== Text ==
------------------------------------------------------------
Trump v Biden, or the impotence of the white man

Lucas Seamanduras
5 min readOct 6, 2020

By Lucas Seamanduras

I’ll begin this diagnostic of the american electoral battle with a description of my dad’s car. My dad’s car is almost 30 year old and it’s mostly broken. The car has had minor fixes that work to extend its lifespan from one breakdown to the next. These breaks are both synchronic and diachronic: synchronic as they prevent car from working in an specific way at a given time, and diachronic in so far they’re a product of progressive negligence that prompts its wear and tear.

The same is true for american politics. Trump, the actual driver of the car, doesn’t have any interest whatsoever to fix it. In rethoric he used to signal structural failures, some of them true (neoliberalism) and other not so much (migration), that corrode american society. Yet the president has forgotten the populist issues that brought him to power to become just another puppet in the White House orthodoxy. Trump doesn’t care about the car: if it’s drivable that’s fine, if not, off to the junkyard. His complete inability to govern during the pandemic shows that win or lose the election he already has very sweet deals and publicity for his business future.

Biden, on the other hand, has so much love for the car he is in complete denial about it being broken. Even worse: he’s in denial on how he was the architect of the damages. For every problem affecting the US we have Biden sniffing around: mass incarceration? 94 Crime bill designer. Unpayable debt? Stalwart of predatory credit card companies. Endless wars? Democratic leader in support of the Iraq war. Job loss due to outsourcing? Staunch defender of NAFTA and TPP. As Marcetic [1] says, if there’s a politician that’s always been on the wrong side of history, that’s Joe Biden.

And what a wrong side of history it has been. 40 years of neoliberalism have eroded america’s social fabric, creating a population cynic to its leaders and on eternal struggle against its neighbors. Dismantling of the welfare state, loss of dignified jobs and racial wounds have made the american dream become a dystopian nightmare in the eyes of many. This “many” are the ones left behind by civil society, who have been denied human rights such as housing, food, health and education. They have now become “the rabble”: those marginalized by civil society “product of poverty, combined with the sentiment of exclusion and shame” [2]. That’s how, says Hegel, liberal society births its own destruction.

The term “rabble”, however, undermines the profound nature of this event. There’s no one big lump of “rabble”, but thymotic units: political assembles of people driven by rage, guided by their “innate sense for the dignity of justice” [3]. These units are articulated through the axis of class, race and gender. The rage of the thymotic units can be seen in the demands for worker’s rights, the destruction of cities because of police brutality against black people, and the resentment for dying care workers, whose treatment resembles that of disposable peasants more than actual human beings.

The rage of these thymotic units its more than both Trump and Biden can handle. Trump is a daddy’s boy to whom everything was inherited, his only achievement being able to transition his media personality to a political persona. Biden, even with his complete lack of intelligence, has been able to reach the heights of Washington politics without paying any political price for the atrocities he’s supported over the years. They’re both paradigmatic examples of white privilege, where stupidity is rewarded with power and injustices are left unanswered.
------------------------------------------------------------
== Given records ==
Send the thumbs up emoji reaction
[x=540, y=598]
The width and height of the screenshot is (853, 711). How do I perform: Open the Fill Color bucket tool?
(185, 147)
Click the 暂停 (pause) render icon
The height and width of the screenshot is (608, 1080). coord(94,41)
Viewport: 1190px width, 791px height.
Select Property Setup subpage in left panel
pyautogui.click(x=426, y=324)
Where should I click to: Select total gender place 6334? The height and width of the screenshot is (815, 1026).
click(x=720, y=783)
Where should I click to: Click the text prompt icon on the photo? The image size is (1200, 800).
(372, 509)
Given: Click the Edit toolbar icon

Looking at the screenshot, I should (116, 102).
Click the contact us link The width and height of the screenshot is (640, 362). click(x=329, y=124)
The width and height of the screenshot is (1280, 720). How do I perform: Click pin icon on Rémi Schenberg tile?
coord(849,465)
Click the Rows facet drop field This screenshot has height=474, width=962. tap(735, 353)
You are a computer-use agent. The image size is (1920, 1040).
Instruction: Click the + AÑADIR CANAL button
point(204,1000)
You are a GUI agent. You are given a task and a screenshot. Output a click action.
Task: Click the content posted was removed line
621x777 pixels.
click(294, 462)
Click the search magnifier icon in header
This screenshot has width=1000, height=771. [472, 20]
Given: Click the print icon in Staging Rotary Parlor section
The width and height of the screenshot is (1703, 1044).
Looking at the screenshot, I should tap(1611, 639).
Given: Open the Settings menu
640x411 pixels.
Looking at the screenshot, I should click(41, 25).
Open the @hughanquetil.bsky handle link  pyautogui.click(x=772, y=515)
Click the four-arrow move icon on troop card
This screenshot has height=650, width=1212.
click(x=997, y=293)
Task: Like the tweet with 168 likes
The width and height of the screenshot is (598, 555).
------------------------------------------------------------
== Exercise requirements ==
[a] Please duplicate word for word the part of the essay on Trump and Biden that opens with the words containing "And what a wrong" and closes with "its own destruction.".
[b] Answer these questions from the essay on Trump and Biden:
(i) How old is the author's dad's car?
(ii) How many years of neoliberalism does the essay say have eroded America's social fabric?
(iii) Which two trade agreements does the essay say Biden defended?
[c] Write the next part of the essay on Trump and Biden, picking up after its final sentence.

== Numbered answers ==
[a]
And what a wrong side of history it has been. 40 years of neoliberalism have eroded america’s social fabric, creating a population cynic to its leaders and on eternal struggle against its neighbors. Dismantling of the welfare state, loss of dignified jobs and racial wounds have made the american dream become a dystopian nightmare in the eyes of many. This “many” are the ones left behind by civil society, who have been denied human rights such as housing, food, health and education. They have now become “the rabble”: those marginalized by civil society “product of poverty, combined with the sentiment of exclusion and shame” [2]. That’s how, says Hegel, liberal society births its own destruction.

[b]
(i) Almost 30 years old.
(ii) 40 years.
(iii) NAFTA and TPP.

[c]
The similarities between the candidates allow us to see that the relevance of the Trump-Biden elections is not on who wins, but on how it shows the failures of the system. A democracy that doesn’t allow true alternatives is not a democracy. Corporate oligopoly? Technocratic neo-feudal society? Call it what you will, the only thing left of american democracy is the impotence of those who dispute it. We can see this on Biden’s complete lack of will to propose meaningful change on the problems he created for more than 30 years, and on Trump’s acceleration of this fascistic tendencies. The leaders’ only answer to the raging demands of the thymotic units is either stubborn denial or brute strength.

What’s next for the gringos? Their political future is not in their institutions. At the writing of this essay the democratic candidate has a clear advantage, yet only someone as pathetic as him could lose against the worst handling of a crisis in decades. His platform is an absolute resignation towards the market-centric and austerity policies that created the conditions for Trump’s populistic nationalism. The neoliberal school lead by Obama and others stopped Bernie Sanders in a way they’ve never actually tried against the fascists, showing how american politics is supposed to work: without options for the working class.

On the 2017 french election Zizek [4] said that the only options were the symptom, fascism, or the sickness, neoliberalism. This dilemma is now upon the americans. The rise of thymotic units, with their raging hunger for change, sheds light amongst the shadows: just like France saw historic protests against Macron’s politics, the american imaginary is not a stranger to destructives demands for justice. Making structural failures visible to the naked eye and demanding a new world are the only way to open a path for the political possibility of the future. American electoralism is dead, it just doesn’t know it yet.

[1] Marcetic, B. (2020). Yesterday’s man. The case against Joe Biden. Verso.

[2] Mann, G. (2017). In the long run we are all dead: Keynesianism, political economy, and revolution. London: Verso.

[3] Sloterdijk, P. (2010). Rage and time: a psychopolitical investigation. New York: Columbia University Press.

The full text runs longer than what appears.